**Task to complete**
The lines in the listing below are to be given again exactly, starting at the line holding "Where should I click to: Select" and ending at the line holding "Screen dimensions: 1677x917". Do not include pictures.

**Source data**

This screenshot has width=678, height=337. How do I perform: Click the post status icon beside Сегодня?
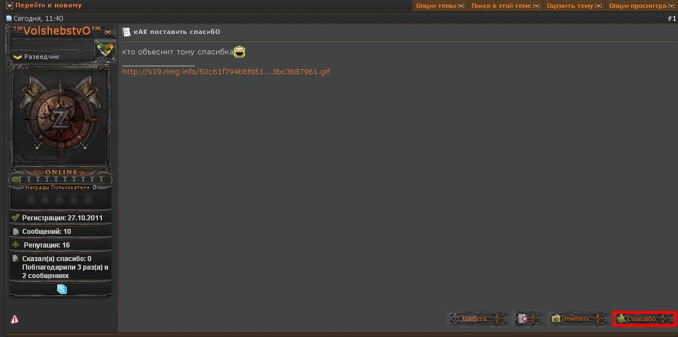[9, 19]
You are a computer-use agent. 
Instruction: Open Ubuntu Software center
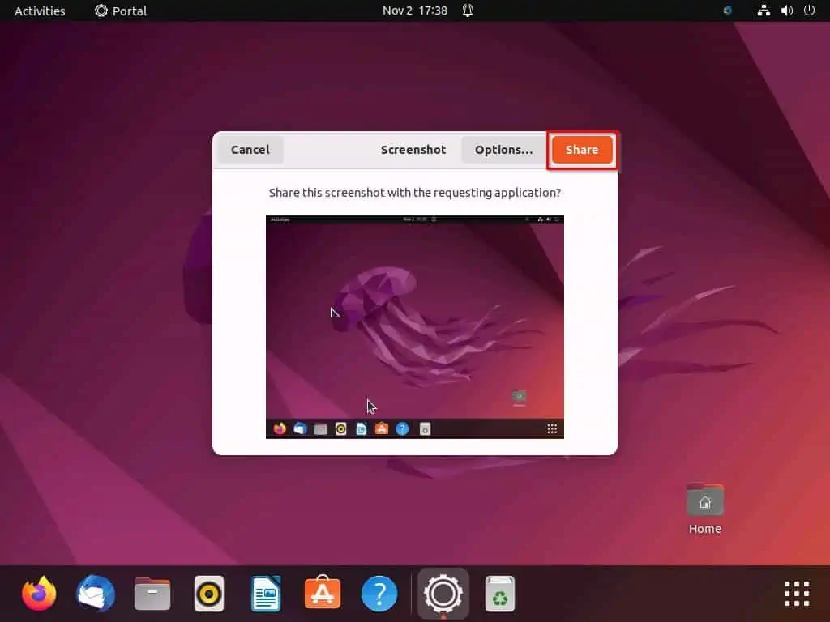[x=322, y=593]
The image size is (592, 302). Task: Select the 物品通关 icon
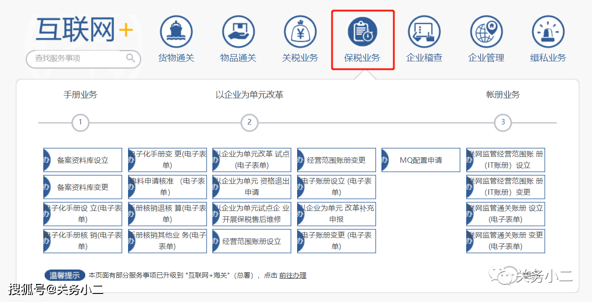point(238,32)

...

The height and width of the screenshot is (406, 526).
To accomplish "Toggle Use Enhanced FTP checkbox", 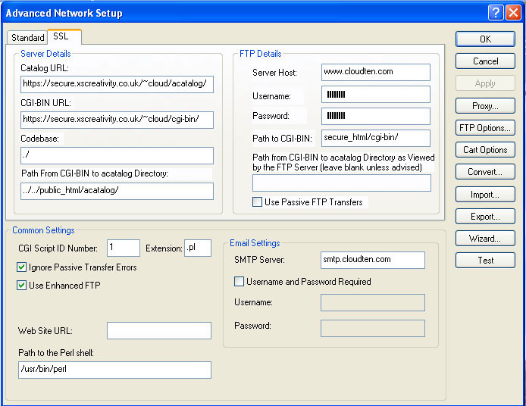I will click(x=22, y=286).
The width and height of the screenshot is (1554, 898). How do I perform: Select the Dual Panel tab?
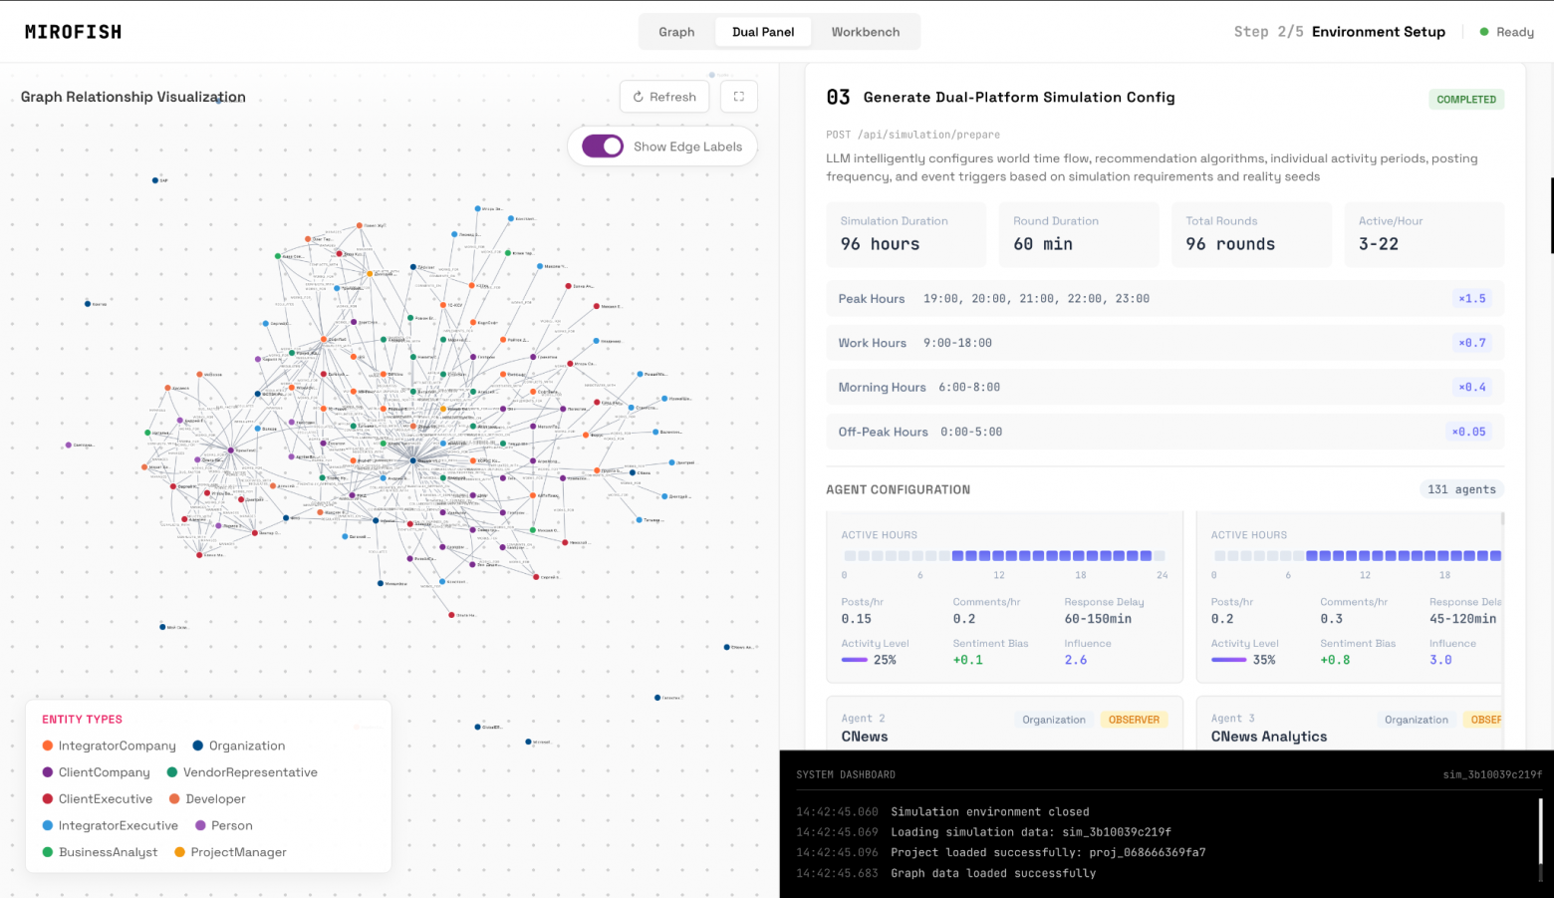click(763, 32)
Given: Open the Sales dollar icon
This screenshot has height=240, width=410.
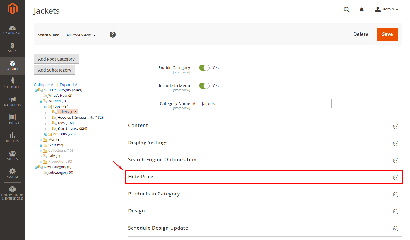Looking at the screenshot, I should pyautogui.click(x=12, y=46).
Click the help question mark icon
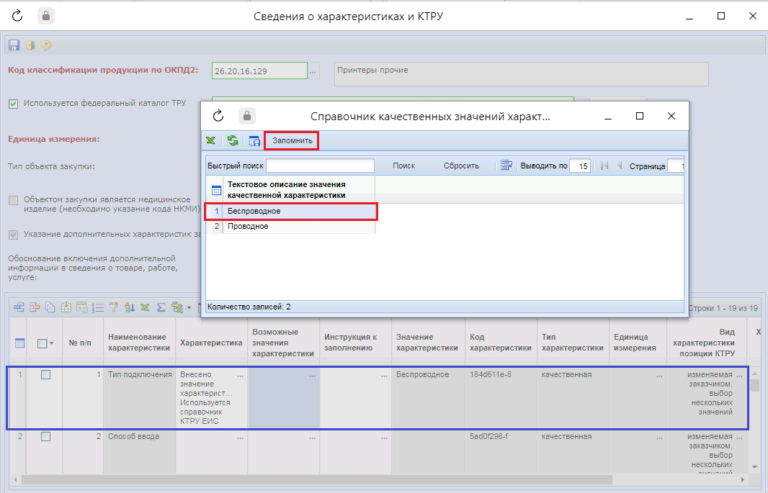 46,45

==

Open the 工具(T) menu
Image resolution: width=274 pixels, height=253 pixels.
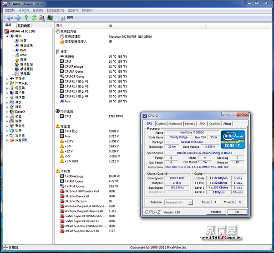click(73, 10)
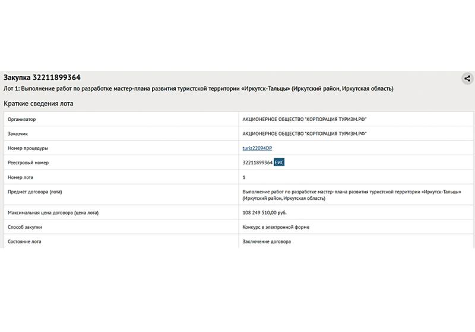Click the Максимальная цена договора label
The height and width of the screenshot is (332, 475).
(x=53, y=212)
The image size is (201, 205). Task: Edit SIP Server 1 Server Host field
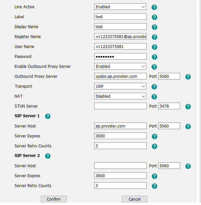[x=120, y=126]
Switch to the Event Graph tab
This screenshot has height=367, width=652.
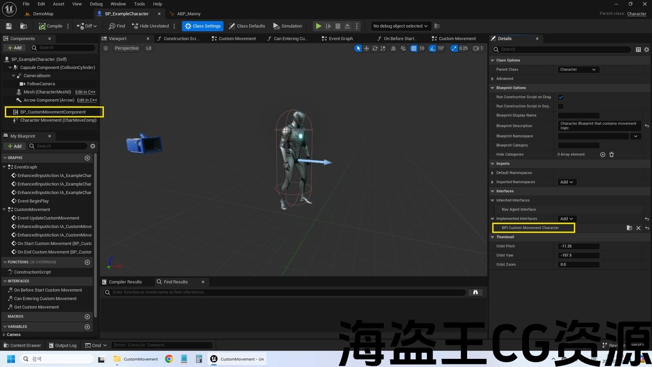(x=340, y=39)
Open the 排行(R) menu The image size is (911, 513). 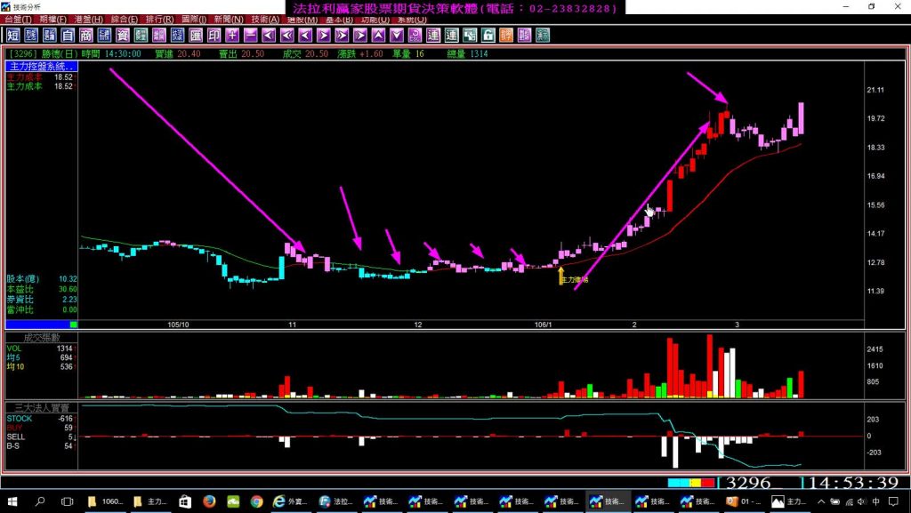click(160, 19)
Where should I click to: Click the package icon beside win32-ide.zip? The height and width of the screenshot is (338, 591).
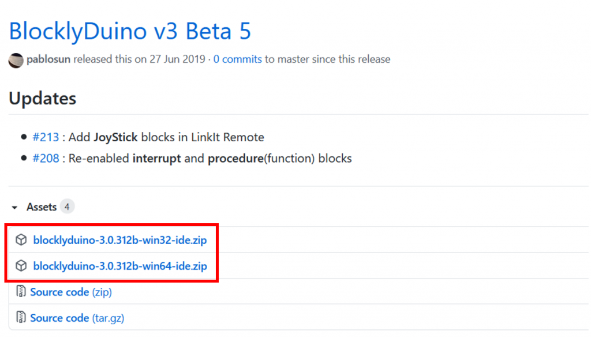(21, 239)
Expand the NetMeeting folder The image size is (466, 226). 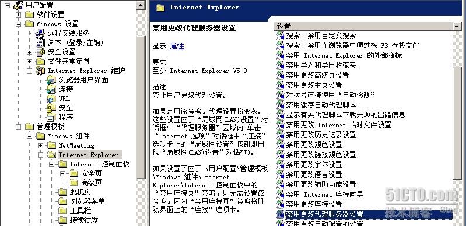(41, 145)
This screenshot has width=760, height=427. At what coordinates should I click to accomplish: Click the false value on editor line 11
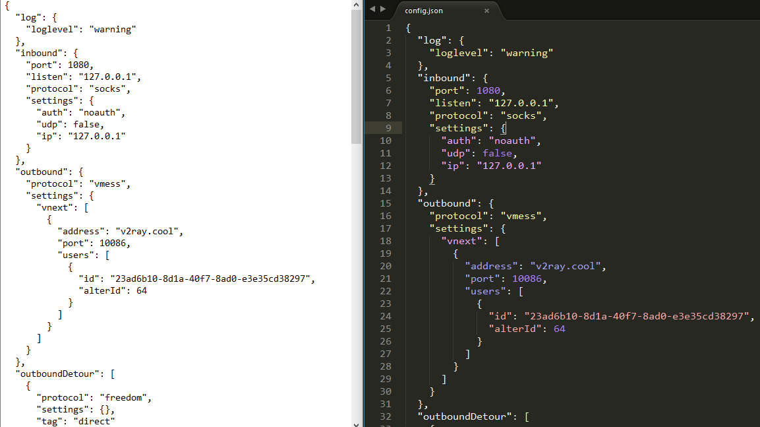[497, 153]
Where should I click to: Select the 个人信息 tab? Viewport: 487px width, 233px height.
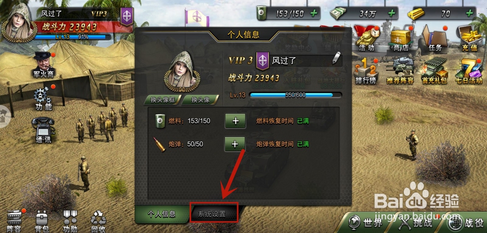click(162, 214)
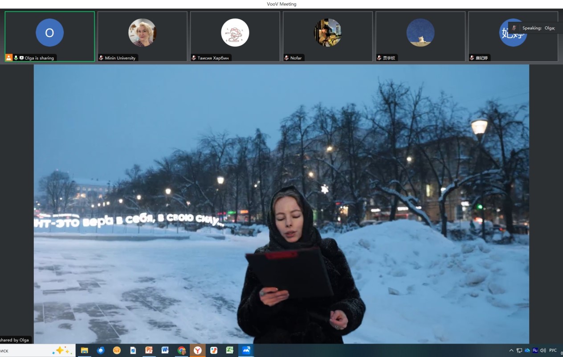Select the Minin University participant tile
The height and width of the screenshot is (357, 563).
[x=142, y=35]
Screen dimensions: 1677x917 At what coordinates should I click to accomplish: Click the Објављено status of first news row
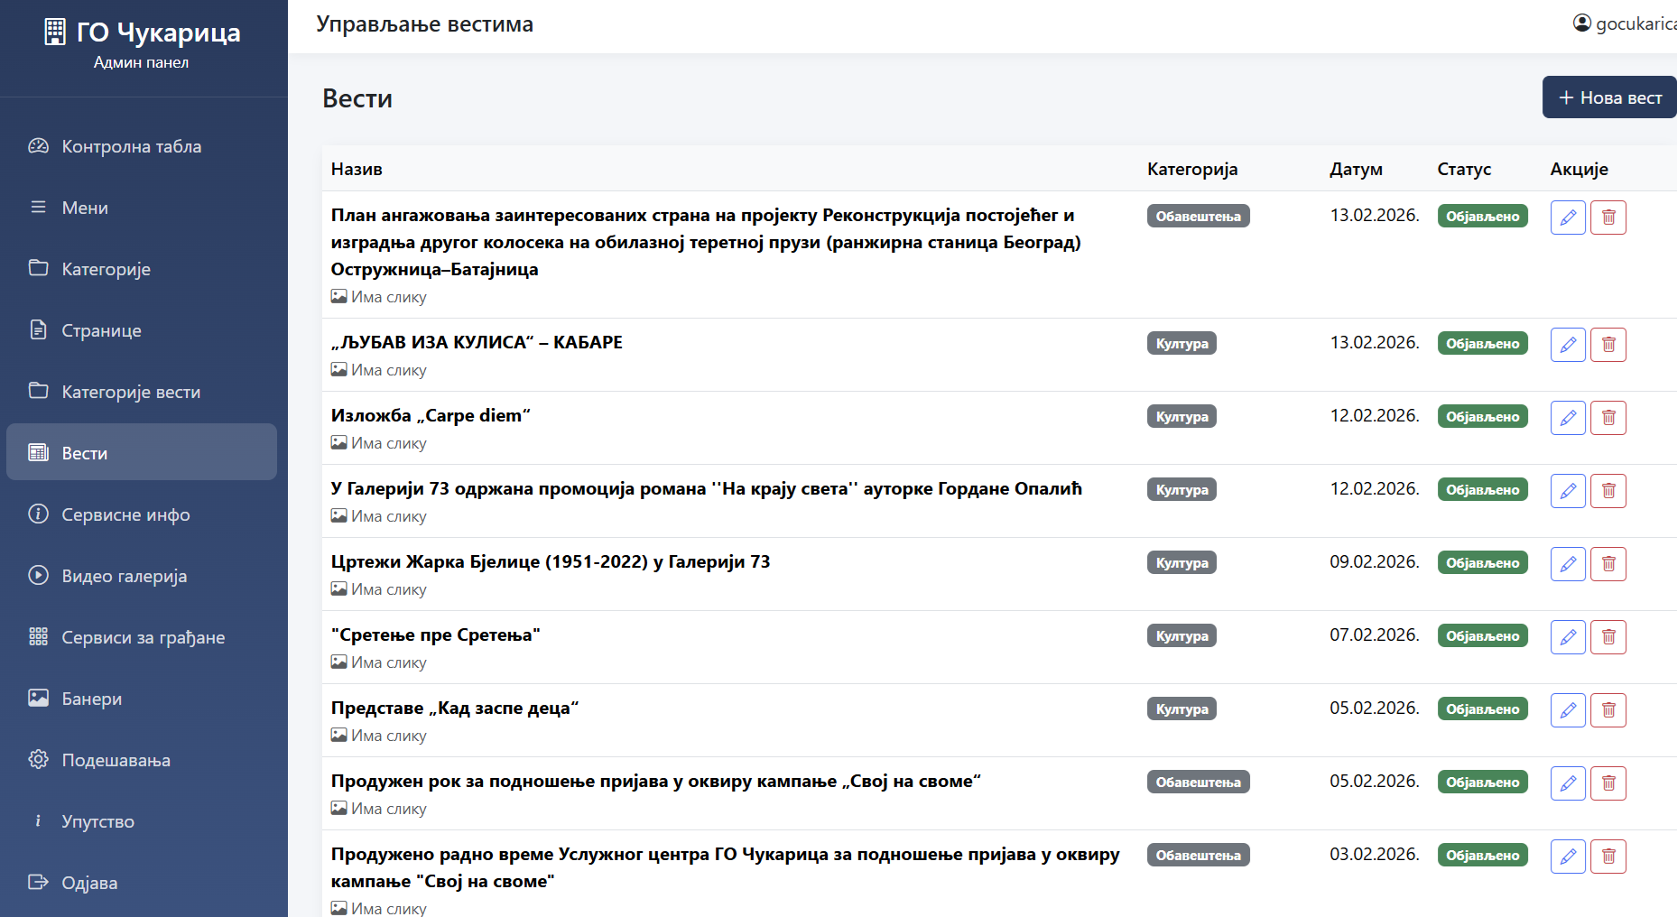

**Task output**
Where should I click to: Select the 个人信息 tab? Viewport: 487px width, 233px height.
click(162, 214)
Select the Minin University participant tile
The height and width of the screenshot is (357, 563).
[x=142, y=35]
Screen dimensions: 1677x917 At what coordinates should I click to accomplish: Click the Објављено status of first news row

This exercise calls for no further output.